Al otro lado de la línea José Luis Saca Meléndez digirió el mensaje. Algo no cuadraba. ¿Y a este desde cuándo le importan los perros? Concluyó que había sido un guiño. Su hijo estaba bien.

La desesperación de los criminales aumentaba. Una vez le pidieron fingir que le habían pegado un balazo en una pierna. Después ordenaron llamara a la familia para decir que se le había “infestado”. ¿Cómo parecer creíble frente a ellos pero sin estresar más a la familia?

Decidió trasladar literalmente el mensaje.

- Papá, se me infestó la pierna.

Para saltar el embuste les hizo otro guiño. Un médico –Saca Meléndez es cirujano- y el hijo de un médico conocen la diferencia entre “infestado” e “infectado”. Los secuestradores no.

Para incrementar el miedo hablaban de mandar un brazo, una pierna. Ya nadie les creía pero debían fingir miedo para que la situación no se descontrolara. Pero detrás de la actuación había miedo. En sus adentros José Luis rogaba que ninguna de las amenazas se cumpliera.

El día siete del secuestro la negociación dio sus frutos. Riley Serrano, el oscuro cabecilla de la banda, entró en acción con engaños, haciéndose pasar como un apoyo incondicional de las víctimas. La familia entregó los 450,000 colones del pago. Ellos a cambio prometieron soltar a José Luis pero hasta la noche siguiente porque había muchos retenes.

Las siguientes 24 horas se las pasó dudando de si realmente iban a soltarlo, matarlo o hacerle daño. La ansiedad lo devoraba. Entre tanta incertidumbre tenía una única certeza: debía comer lo más que pudiera porque si recuperaba su libertad iba necesitar fuerzas para caminar si acaso lo abandonaban en tierras desconocidas.

Hasta que la hora final llegó.

Sustituyeron la venda con dos algodones que pegaron con cinta y le pusieron un sombrero. En la calle debía actuar como un borracho. Subieron todos a un vehículo y anduvieron unos 20 minutos. Se detuvieron en un lugar.

- Vas a contar hasta cien y te vas a quitar los algodones. No llames a la policía porque te vamos a estar vigilando.

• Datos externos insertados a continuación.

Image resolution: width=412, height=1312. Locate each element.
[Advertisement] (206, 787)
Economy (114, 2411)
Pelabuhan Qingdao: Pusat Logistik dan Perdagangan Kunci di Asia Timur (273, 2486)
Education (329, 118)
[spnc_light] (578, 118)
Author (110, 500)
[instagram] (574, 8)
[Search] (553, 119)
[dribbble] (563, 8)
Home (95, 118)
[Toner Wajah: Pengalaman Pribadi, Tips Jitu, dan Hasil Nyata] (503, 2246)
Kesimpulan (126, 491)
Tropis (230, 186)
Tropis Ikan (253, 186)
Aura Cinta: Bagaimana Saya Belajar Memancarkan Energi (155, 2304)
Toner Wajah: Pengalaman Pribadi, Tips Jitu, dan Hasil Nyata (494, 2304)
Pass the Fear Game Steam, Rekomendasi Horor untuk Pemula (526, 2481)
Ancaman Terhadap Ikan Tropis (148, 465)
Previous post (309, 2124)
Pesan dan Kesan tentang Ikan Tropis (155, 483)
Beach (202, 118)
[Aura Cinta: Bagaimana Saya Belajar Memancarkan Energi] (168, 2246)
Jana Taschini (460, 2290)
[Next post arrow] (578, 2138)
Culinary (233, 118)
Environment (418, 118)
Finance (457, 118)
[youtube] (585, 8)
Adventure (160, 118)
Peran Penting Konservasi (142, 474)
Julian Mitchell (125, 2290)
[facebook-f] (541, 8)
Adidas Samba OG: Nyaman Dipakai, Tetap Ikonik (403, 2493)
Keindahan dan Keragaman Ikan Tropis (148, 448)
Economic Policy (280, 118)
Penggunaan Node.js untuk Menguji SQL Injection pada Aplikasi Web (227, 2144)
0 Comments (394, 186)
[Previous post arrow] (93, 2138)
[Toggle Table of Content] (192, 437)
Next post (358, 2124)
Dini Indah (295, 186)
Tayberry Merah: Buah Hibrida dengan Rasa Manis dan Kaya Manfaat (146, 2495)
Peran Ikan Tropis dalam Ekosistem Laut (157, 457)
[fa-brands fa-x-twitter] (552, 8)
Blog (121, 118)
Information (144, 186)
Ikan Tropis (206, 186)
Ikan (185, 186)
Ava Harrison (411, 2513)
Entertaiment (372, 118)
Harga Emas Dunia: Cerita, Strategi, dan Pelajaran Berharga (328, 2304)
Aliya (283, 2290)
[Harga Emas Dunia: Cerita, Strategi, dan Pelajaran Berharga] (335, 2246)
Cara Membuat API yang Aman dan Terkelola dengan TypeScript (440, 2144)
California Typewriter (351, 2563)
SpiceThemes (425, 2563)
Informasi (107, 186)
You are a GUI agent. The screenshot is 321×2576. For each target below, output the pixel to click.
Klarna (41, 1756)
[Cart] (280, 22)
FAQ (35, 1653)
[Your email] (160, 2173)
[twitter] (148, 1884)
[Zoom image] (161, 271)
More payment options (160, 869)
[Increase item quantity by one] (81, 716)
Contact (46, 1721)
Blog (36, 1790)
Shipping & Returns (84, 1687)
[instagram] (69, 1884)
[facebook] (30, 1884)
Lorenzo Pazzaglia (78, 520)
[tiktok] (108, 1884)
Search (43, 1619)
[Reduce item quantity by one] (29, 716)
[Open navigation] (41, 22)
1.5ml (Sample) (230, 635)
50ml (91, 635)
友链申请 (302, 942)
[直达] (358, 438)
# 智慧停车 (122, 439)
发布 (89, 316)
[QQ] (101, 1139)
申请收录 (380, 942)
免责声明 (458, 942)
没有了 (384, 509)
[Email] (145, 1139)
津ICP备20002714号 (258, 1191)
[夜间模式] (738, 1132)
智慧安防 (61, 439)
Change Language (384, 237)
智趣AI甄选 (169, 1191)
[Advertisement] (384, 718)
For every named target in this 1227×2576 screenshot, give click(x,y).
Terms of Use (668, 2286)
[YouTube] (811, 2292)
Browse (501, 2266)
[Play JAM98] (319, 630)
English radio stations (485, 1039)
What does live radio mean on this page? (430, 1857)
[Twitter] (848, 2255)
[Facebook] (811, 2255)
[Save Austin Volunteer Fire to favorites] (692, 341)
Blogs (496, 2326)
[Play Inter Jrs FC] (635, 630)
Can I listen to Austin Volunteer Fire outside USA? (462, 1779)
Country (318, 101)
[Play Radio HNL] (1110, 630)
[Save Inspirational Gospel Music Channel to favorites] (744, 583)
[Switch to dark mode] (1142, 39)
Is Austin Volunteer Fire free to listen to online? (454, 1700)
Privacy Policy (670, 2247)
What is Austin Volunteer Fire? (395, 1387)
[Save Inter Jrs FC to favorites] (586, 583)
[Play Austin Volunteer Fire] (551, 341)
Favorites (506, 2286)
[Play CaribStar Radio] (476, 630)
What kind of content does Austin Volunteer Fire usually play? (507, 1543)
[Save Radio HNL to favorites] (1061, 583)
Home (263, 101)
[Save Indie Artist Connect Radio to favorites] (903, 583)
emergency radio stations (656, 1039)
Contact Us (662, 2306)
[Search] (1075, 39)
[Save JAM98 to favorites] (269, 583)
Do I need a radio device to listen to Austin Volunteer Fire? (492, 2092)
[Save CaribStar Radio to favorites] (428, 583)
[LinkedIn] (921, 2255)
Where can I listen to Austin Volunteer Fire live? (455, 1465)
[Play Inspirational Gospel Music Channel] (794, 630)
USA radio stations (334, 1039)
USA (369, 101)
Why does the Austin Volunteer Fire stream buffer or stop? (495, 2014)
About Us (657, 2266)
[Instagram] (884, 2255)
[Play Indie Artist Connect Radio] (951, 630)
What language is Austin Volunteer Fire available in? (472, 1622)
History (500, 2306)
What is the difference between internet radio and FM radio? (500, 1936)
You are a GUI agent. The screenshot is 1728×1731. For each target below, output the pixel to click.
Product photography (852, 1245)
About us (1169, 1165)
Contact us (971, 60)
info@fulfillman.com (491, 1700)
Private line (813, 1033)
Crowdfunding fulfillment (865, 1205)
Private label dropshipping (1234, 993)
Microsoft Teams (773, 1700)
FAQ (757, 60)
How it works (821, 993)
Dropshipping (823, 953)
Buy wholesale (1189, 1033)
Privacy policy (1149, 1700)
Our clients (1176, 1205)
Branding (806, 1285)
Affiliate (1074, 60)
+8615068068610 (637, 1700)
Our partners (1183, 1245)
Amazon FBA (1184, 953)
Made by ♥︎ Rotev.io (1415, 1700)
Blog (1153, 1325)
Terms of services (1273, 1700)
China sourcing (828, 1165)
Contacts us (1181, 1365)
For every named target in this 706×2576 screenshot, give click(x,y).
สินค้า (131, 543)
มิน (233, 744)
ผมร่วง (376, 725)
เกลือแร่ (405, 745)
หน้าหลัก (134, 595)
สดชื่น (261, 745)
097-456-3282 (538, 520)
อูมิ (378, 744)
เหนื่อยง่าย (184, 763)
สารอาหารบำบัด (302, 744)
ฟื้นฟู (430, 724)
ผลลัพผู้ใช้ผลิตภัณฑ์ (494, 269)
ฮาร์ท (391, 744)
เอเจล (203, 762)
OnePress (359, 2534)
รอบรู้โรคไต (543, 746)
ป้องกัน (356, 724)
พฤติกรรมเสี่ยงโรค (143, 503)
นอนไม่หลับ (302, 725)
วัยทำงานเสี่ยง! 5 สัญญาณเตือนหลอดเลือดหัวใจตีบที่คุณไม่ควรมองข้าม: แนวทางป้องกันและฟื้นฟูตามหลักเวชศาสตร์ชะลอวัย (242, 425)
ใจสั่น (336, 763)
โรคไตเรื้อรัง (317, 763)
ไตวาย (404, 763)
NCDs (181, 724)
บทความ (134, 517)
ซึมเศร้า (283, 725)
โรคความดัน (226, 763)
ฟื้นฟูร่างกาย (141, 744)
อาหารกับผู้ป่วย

Al quitarse los algodones sintió mucha luz pese a que era de noche. Al fondo había una calle principal y una gasolinera. Fue a preguntar pero le dijeron que en la siguiente estaban los taxistas esperando clientes.

Encontró a uno que lo llevó a casa. Durante todo el camino no dijo nada. Tenía miedo que aún lo siguieran.

Llegó a la casa y afuera había un montón de carros parqueados. La familia y los amigos lo esperaban con los brazos abiertos. Intentó correr pero casi olvidaba algo: ¡Pagar el taxi!